Ces métiers inutiles qui polluent le marché de l'emploi

Un "bullshit job" désigne des emplois comprenant des tâches futiles, dénuées de substance et de signification, au sein de l'univers professionnel. Cette expression, introduite par l'anthropologue américain David Graeber, suggère que dans notre société contemporaine, une grande partie des employés de bureau est engagée dans des tâches sans réelle valeur sociale, bien qu'elles servent à préserver les postes de travail.

bullshit job

La théorie de David Graeber

John Maynard Keynes, économiste britannique, prévoyait en 1930 que les progrès technologiques permettraient de réduire le temps de travail hebdomadaire à 15 heures d'ici la fin du XXe siècle. Or, malgré l'avènement de la robotisation, cette réduction n'a pas eu lieu. Selon Graeber, la technologie a été détournée pour prolonger notre temps de travail. Ainsi, des emplois intrinsèquement inutiles ont été créés.

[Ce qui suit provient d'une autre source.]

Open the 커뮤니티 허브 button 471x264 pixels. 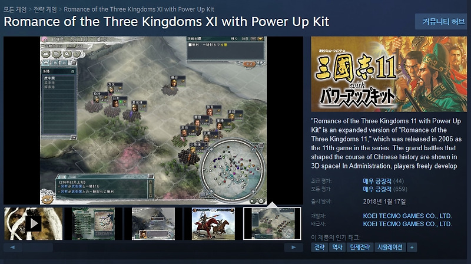442,22
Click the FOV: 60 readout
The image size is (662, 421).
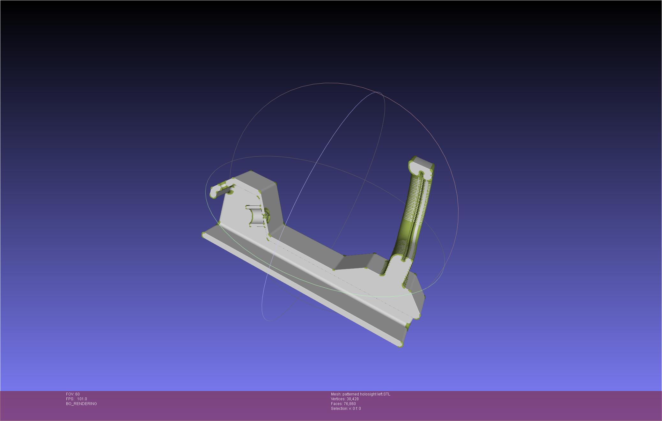pyautogui.click(x=73, y=394)
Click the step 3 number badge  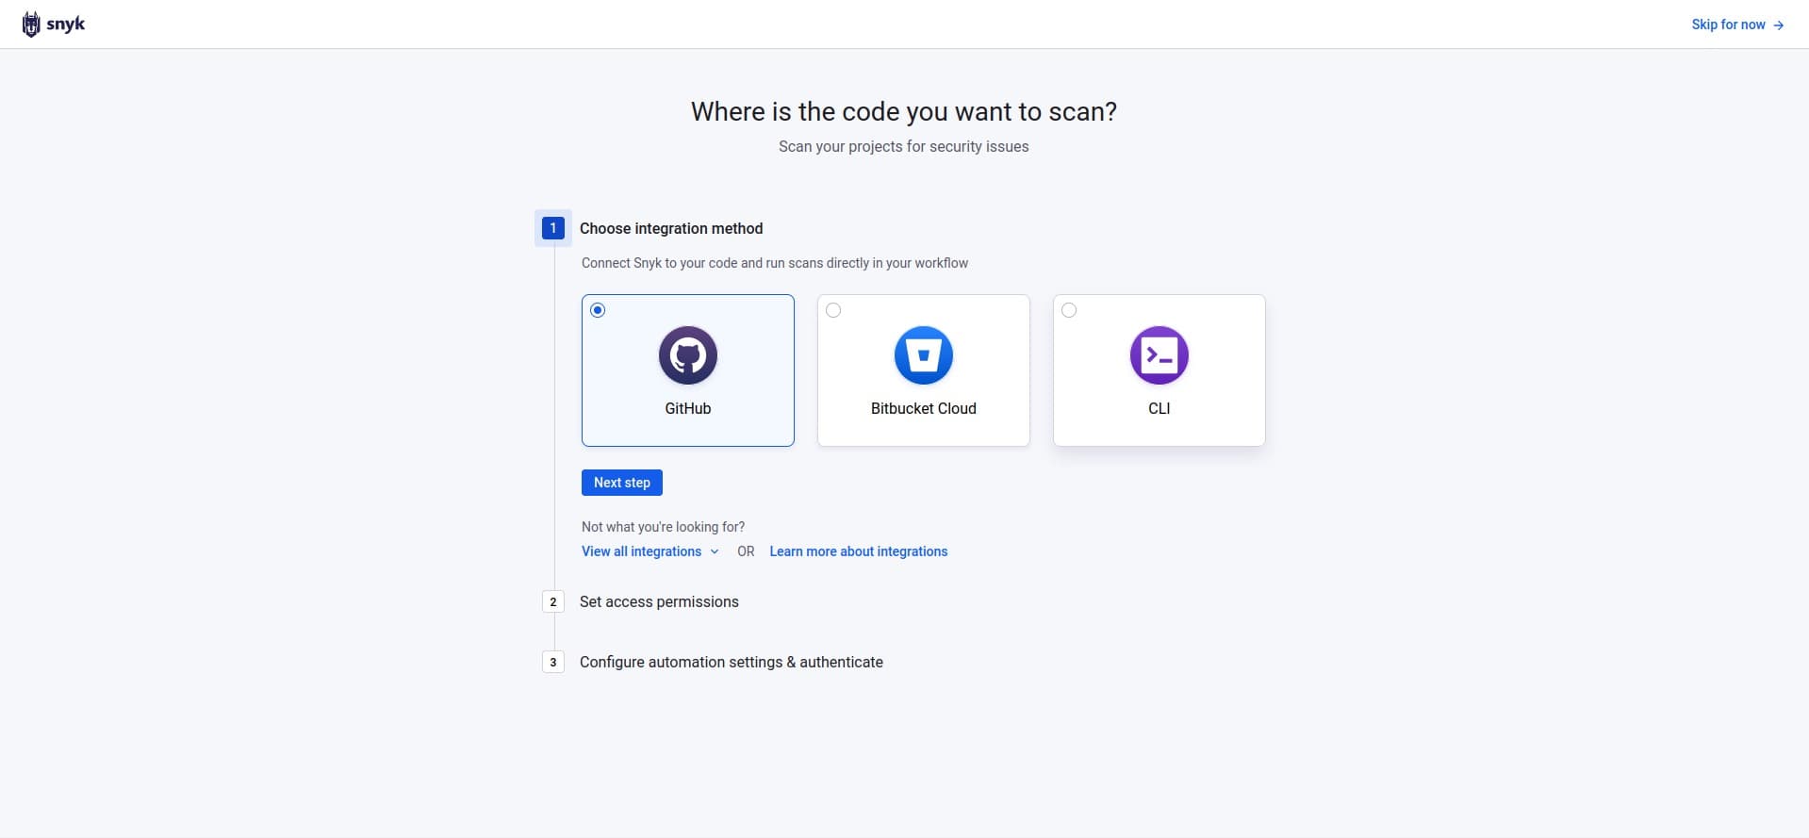point(553,662)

Graeber suggère de caractériser un "bullshit job" en envisageant la suppression de ce poste et en examinant les répercussions sur la société. Par exemple, l'absence d'infirmières, d'éboueurs ou de mécaniciens entraînerait des conséquences désastreuses. En revanche, l'absence de marketeurs, financiers ou juristes, professions souvent reconnues comme superflues par leurs propres acteurs, ne créerait pas de perturbations majeures. Graeber divise ces emplois en cinq catégories : les "larbins", les "porte-flingue", les "rafistoleurs", les "cocheurs de cases", et les "petits chefs".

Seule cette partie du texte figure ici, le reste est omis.